PJM, which currently posts its day-ahead results at 4 p.m. ET, is considering ways to post its results by 1 p.m., an hour before the first gas nomination deadline at 2 p.m. (See PJM Markets and Reliability Committee Briefs, “Members OK Gas-Electric Initiative.”)
Importance of Stakeholder Votes
During Friday’s MSC/RSC meeting, Lin Franks, senior strategist at Indianapolis Power & Light, said stakeholder votes are important for MISO to have a better understanding of generation owners’ concerns.

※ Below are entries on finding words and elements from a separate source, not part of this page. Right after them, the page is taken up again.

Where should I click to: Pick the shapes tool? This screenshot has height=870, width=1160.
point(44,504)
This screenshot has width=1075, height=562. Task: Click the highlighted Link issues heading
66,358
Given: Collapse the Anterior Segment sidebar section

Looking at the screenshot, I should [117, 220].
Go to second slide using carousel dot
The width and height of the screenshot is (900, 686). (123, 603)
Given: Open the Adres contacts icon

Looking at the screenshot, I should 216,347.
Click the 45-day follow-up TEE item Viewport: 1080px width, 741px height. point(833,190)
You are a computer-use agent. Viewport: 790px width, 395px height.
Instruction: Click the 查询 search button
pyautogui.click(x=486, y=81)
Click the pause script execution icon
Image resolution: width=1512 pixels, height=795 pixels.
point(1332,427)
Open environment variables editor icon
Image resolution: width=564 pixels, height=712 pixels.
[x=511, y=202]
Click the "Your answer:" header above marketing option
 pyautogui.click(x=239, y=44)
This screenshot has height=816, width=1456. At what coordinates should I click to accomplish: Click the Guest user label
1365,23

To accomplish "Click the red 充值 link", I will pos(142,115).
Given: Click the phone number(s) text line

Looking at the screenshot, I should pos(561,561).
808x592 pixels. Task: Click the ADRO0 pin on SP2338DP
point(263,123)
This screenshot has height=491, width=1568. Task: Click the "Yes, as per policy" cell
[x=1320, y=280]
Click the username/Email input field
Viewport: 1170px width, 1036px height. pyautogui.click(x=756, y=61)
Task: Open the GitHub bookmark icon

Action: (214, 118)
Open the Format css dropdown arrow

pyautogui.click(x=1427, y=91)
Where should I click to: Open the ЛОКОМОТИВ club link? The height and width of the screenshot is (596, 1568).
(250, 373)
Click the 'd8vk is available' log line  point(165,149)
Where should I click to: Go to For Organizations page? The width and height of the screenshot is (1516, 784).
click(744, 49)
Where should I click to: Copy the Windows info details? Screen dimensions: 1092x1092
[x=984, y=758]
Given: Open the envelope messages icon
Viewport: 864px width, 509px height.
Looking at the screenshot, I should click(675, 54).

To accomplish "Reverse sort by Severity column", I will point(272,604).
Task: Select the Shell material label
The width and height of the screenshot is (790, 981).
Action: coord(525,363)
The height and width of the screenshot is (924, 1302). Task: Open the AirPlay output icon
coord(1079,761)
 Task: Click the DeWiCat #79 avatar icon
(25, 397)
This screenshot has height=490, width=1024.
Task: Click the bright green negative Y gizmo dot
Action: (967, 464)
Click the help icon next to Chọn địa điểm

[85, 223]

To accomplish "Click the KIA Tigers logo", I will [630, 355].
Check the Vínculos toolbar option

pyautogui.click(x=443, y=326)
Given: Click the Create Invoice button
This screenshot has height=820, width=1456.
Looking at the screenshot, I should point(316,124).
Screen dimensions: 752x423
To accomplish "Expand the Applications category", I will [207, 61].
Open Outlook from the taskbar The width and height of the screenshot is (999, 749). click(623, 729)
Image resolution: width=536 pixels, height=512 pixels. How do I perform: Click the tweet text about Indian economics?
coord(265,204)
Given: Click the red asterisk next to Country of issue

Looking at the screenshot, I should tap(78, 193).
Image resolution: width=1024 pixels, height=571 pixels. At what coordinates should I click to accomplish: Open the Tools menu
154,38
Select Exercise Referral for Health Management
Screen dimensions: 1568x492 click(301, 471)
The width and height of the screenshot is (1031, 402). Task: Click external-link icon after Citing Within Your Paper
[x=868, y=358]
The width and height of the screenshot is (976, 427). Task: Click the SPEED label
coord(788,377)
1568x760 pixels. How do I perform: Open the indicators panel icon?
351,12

That came after one stakeholder expressed reservations about MISO releasing to the public comments stakeholders made with their votes. (MISO agreed to withhold release of those comments upon a stakeholder’s request.)
“Fuel assurance is not MISO’s responsibility and that’s at the crux of this issue — managing the risks of natural gas. MISO did an amazing amount of work to formulate options for stakeholders to consider that appear to mitigate most of the concerns and risks we expressed with MISO collectively and individually,” Franks said.
MISO estimates that natural gas-fired generation could rise to 50% of its generation pool in 2016/2017 as coal-fired plants are shuttered in response to the Environmental Protection Agency’s Mercury and Air Toxics Standards. EPA’s proposed Clean Power Plan is expected to increase natural gas use further.